Franz Joseph Weber: Die Kunst das ächte Porzellan zu verfertigen. Hannover 1798, S. 20 ff

 

Porzellan aus dem Thüringer Wald

Nach der Erfindung des europäischen Hartporzellans durch Ehrenfried Walter von Tschirnhaus und Friedrich Böttger 1708 in Meißen verbreitete sich die Kenntnis des "Arcanums" trotz strengster Geheimhaltung allmählich weiter und gelangte um 1760 auch nach Thüringen.
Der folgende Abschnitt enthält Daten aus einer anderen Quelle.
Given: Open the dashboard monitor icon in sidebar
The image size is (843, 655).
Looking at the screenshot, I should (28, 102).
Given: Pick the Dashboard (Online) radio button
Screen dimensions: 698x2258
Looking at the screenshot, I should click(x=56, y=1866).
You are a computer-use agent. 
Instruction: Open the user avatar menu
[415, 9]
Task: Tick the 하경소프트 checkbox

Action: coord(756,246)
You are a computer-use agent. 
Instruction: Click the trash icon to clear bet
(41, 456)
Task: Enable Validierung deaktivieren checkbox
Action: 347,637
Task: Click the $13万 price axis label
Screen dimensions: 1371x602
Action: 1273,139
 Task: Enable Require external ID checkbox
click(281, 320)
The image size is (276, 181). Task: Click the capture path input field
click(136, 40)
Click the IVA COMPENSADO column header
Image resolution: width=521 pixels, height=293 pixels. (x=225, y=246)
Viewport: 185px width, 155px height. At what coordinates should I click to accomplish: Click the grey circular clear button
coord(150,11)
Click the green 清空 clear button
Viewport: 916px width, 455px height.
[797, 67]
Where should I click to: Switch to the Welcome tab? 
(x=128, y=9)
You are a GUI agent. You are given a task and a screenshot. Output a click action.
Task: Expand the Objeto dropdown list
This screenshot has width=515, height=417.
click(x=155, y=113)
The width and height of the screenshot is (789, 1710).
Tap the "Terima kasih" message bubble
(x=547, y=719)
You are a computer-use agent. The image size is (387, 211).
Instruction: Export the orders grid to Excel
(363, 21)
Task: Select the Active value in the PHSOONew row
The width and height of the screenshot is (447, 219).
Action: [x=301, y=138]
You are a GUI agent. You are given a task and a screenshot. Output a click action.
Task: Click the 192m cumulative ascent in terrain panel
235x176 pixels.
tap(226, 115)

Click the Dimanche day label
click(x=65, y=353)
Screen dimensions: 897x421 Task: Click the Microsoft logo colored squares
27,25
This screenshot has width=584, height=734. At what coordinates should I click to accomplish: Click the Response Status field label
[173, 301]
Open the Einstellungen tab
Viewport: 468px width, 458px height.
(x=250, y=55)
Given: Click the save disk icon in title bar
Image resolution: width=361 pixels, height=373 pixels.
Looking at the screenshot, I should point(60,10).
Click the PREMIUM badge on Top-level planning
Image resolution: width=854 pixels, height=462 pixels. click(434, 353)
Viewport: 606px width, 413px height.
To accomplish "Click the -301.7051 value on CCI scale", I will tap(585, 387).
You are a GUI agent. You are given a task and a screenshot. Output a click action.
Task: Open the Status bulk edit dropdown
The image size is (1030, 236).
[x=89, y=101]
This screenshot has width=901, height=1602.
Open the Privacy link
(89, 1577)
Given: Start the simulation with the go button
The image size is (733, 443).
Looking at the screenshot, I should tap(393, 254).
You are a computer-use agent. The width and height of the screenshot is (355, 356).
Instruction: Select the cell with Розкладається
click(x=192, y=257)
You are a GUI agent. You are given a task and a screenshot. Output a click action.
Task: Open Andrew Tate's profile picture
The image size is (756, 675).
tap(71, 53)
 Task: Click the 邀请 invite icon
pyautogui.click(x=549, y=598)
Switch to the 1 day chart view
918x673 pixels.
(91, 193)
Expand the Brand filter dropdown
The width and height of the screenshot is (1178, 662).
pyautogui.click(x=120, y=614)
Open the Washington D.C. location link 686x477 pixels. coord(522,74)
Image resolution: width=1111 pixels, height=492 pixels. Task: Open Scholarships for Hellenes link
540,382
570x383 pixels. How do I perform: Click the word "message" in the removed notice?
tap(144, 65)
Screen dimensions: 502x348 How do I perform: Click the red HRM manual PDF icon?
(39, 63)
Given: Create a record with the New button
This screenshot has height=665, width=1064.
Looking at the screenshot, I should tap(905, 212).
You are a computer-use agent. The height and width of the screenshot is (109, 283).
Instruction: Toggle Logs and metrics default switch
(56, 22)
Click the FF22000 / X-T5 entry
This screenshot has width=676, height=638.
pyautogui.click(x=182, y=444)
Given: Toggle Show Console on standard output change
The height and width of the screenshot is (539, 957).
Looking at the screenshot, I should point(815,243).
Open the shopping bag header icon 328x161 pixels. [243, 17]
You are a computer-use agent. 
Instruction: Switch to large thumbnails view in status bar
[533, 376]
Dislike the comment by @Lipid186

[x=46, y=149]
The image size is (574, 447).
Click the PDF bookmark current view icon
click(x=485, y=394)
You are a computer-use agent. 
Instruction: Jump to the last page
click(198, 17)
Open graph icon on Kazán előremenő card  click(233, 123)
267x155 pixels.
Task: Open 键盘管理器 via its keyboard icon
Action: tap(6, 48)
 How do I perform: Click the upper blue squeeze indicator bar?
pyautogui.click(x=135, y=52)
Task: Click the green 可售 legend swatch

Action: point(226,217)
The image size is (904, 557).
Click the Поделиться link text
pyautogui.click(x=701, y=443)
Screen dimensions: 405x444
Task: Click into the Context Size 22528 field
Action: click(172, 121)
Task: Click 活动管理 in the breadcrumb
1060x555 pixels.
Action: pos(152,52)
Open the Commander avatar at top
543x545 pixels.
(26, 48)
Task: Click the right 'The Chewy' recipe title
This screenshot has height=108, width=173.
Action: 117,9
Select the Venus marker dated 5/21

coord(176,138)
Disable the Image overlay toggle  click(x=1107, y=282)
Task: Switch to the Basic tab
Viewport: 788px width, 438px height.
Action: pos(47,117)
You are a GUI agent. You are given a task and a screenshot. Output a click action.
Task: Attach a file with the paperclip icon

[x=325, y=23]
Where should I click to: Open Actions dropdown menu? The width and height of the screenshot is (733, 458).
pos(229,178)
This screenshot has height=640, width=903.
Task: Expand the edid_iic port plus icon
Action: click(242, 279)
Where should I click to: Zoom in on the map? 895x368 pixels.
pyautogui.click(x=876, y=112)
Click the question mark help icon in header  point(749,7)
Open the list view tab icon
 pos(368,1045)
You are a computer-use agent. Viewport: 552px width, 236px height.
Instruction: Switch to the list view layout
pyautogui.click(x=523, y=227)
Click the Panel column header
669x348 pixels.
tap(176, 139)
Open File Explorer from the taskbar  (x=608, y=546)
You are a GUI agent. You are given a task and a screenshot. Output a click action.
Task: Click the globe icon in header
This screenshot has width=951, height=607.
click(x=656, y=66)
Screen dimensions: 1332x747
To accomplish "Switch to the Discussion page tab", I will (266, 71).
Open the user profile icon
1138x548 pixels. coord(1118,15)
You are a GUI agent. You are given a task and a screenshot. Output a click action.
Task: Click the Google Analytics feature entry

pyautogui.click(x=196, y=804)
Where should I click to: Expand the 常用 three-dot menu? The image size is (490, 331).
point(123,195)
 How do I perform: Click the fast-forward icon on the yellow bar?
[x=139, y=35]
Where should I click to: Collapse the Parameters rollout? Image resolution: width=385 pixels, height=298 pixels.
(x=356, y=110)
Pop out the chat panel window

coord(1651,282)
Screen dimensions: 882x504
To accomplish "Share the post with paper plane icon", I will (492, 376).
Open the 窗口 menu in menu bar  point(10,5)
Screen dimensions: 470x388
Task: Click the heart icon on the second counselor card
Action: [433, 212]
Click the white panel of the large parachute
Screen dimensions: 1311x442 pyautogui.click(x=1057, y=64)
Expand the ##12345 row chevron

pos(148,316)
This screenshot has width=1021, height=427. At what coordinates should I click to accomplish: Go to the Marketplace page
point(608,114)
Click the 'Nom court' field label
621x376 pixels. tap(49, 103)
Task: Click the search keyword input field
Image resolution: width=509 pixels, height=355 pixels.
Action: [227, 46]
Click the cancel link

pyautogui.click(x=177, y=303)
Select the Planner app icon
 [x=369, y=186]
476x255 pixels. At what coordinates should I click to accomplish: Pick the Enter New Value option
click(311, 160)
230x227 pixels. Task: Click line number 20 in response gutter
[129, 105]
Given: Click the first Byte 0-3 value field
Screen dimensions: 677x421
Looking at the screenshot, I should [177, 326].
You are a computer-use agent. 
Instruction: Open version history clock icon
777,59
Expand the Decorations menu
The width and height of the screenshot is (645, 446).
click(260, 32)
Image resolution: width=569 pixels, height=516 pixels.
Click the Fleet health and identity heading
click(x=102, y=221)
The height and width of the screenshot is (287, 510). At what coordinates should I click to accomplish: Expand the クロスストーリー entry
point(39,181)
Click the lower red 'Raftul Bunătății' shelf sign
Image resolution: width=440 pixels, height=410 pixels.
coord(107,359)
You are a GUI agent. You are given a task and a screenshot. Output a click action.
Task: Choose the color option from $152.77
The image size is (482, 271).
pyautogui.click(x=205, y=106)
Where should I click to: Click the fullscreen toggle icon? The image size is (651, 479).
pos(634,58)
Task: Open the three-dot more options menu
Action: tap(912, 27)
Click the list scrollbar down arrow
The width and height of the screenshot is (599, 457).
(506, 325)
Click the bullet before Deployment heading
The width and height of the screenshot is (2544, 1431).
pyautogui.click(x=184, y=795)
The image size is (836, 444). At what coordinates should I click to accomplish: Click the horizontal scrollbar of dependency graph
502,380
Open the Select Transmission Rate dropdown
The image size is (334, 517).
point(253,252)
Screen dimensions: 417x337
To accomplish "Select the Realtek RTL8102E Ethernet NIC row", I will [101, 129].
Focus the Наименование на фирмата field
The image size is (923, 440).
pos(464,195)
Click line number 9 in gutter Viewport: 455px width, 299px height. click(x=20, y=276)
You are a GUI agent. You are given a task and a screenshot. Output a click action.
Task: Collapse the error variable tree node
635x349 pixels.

Hier waren etwa gleichzeitig Georg Heinrich Machleid in Volkstedt, Johann Wolfgang Hammann in Katzhütte und Johann Gotthelf Greiner in Limbach dem Geheimnis der Porzellanherstellung völlig unabhängig von Meißen auf die Spur gekommen. In den thüringischen Kleinstaaten entwickelte sich eine eigenständige Porzellanfabrikation, begünstigt durch das Vorkommen von Rohstoffen (Kaolin, Quarzsand, Fud Spat), von Holz und Wasserkraft sowie von geeigneten technischen Anlagen (Glashütten, Bergbau) und gut ausgebildeten billigen Arbeitskräften.

 

Gegenüber der Konkurrenz fürstlicher Manufakturen konnten sich die thüringischen Erzeugnisse für den bürgerlichen Haushalt orientieren. Dazu gehörten Tafelgeschirr und Gefäßformen aller Art, "Türkenköppchen" und Pfeifenköpfe, aber auch Gebrauchsgegenstände wie Tabakdosen, Nadelbüchsen und Stockknäufe sowie Kleinfiguren, Medaillons und plastischer Zierrat. Den Stilwandlungen vom späten Rokoko zum Klassizismus und zum Biedermeier folgend, waren die Altthüringer Porzellane in Form und Dekor relativ schlicht, aber phantasievoll und lebensnah gestaltet, beeinflusst von der thüringischen Volkskunst. Mit dem Trend zur Massenproduktion von Billigwaren, der als Folge von wirtschaftlichen Krisenerscheinungen in der thüringischen Porzellanindustrie seit der Mitte des 19.Jahrhunderts verstärkt einsetzte, machte sich eine künstlerische Verflachung und Stilverwilderung der Erzeugnisse bemerkbar. Seit etwa 1860 begann eine neue Gründungswelle von Porzellanfabriken im thüringisch fränkischen Raum, ausgelöst durch den Rückgang der Eisenhütten und durch einen wachsenden Bedarf an Porzellanen aller Branchen, ein Prozess, der mit der Erschließung neuer Kaolinlagerstätten in Sachsen und Böhmen, mit dem Einsatz sächsischer Steinkohle, dem Ausbau des Eisenbahnnetzes und der Gewinnung zahlreicher billiger Arbeitskräfte in den Waldgebieten Hand an Hand ging. Die verkehrsungünstig gelegenen und technisch veralteten Betriebe des Thüringer Waldes mussten sich, um weiterhin konkurrenzfähig zu bleiben, darauf einstellen, qualitätvolle und weltmarktfähige Erzeugnisse auf den Markt zu bringen.

 

Die Gründung von Zeichen- und Modellierschulen (Lichte, Sonneberg und andere), in denen qualifizierter Nachwuchs für die Porzellanindustrie herangebildet wurde, erwies sich als zukunftsträchtige Investition. Um die Jahrhundertwende blühte im Lichte-Tal und in Lauscha die Plattenmalerei auf, Firmen wie Heubach- Kunst, Lichte, die Kunstabteilung Wallendorf der Fraureuth A.G., später Schaubach- Kunst, wie die Schwarzburger Werkstätten u.a. traten mit beachtlichen kunsthandlichen Leistungen in Erscheinung. Die thüringische Porzellankunst der Nachkriegszeit und der Gegenwart knüpfte an bewährte Tradition an und wurde um modernes Formengut bereichert.